The Border Wall
The plans by President Trump to ”build the wall” is the present-day continuation of an effort to control the very porous 2,000-mile U.S.-Mexican border that began in 1994 with the George H.W. Bush administration. It was continued by the 1996 Republican Congress and President Bill Clinton.
At that time three walls were funded for control in California, Arizona and New Mexico. This was a piecemeal program and resulted in poor quality and incomplete protection, so in 2006, President George W. Bush and Congress passed the bipartisan Secure Fence Act, HR 6061. This provided for uniform quality fencing from the Pacific Ocean in San Diego to Brownsville, Texas, on the Gulf of Mexico.

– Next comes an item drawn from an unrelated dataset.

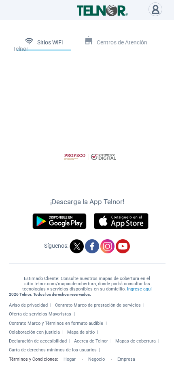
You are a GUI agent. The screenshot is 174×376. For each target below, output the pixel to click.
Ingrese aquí (139, 289)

By 2010, 700 miles have been built from San Diego to the Texas Border at a cost of $3.5 million per mile. Some fencing has been built at Brownsville, Texas, but the longest unbuilt section of the proposed wall is from New Mexico through Texas along the Rio Grande River which defines the border in Texas. Forty-seven miles of the original act are still to be built.
In 2017, President Trump signed Executive Order 13767 to continue the wall development and to deal with this longest unbuilt section of the border wall while improving sections which needed rebuilding. These improved walls may cost $15 billion.
In addition to the walls, the Border Patrol has been increased to 20,000 agents, and there have been added 8,000 cameras, 11,000 ground sensors, 107 aircraft, and 84 boats. Plans for the Trump Wall include adding 5,000 more border agents.
Since beginning the wall projects, the illegal alien incursions have gone from 1,189,000 in 2005 to around 170,000 today. The exception was in 2015 when President Obama allowed 800,000 undocumented children and women from Mexico and Central America to remain in the U.S. under DACA, or Deferred Action for Childhood Arrivals.
The border is being intruded every day by drug traffickers and illegal aliens, and more needs to be done to get it totally under control. Trump’s Wall will help this problem.
Mexico has complained about the wall plan but the U.S. has had walls for over 20 years. Mexico has its own walls to stop hundreds of thousands of illegal aliens from crossing from Guatemala. At that border, Mexico has built 541 miles of walls and has guards. Colombia is building a fence to control the thousands of illegal aliens escaping from the failed socialist government of Venezuela.
So it is necessary to complete Trump’s wall if we are to stem the flow of illegal individuals and drug trafficker intrusions — or “walls forever.”